- **RECORDED DATA**:
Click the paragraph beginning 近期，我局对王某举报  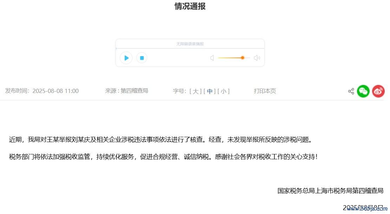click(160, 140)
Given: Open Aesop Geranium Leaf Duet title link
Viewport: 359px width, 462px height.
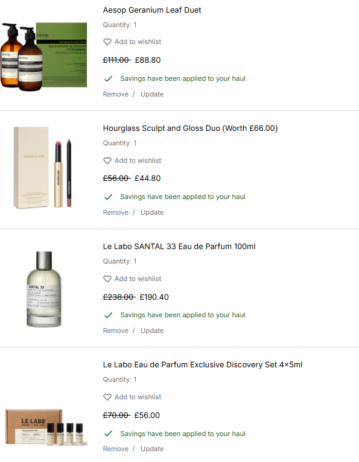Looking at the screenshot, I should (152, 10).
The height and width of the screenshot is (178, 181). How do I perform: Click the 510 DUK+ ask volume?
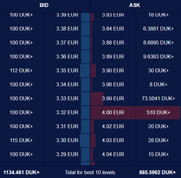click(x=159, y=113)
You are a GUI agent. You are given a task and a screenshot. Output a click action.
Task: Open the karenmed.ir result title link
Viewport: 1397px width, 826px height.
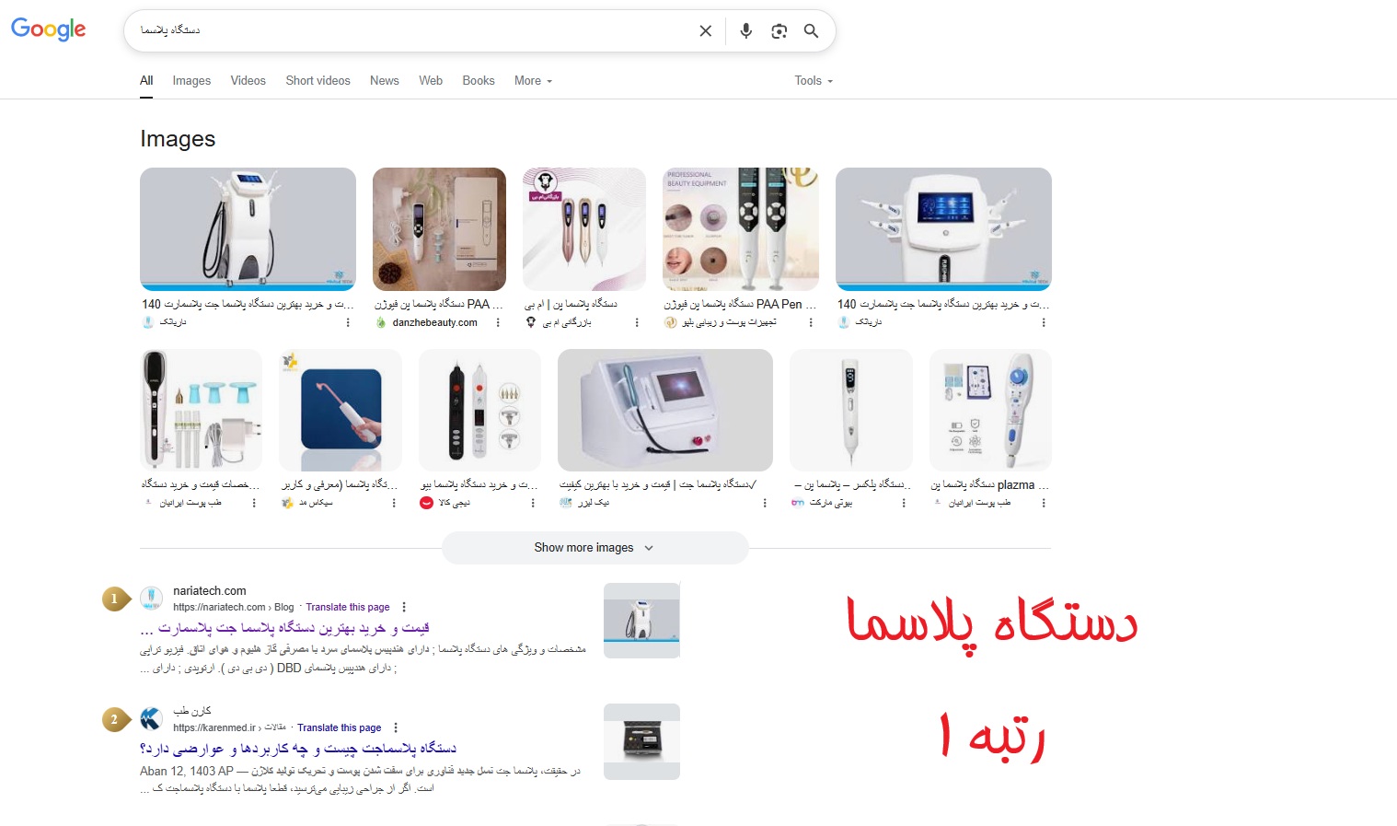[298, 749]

* * *

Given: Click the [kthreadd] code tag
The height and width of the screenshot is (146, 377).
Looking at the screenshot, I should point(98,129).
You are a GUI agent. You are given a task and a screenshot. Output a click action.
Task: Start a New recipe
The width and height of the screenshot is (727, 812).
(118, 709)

- **PROMPT**: When a line of the records includes "Open", that line belongs in the answer.

- **SOLVED EXERCISE**:
Given: Open Aesop Geranium Leaf Duet title link
Task: Open the karenmed.ir result title link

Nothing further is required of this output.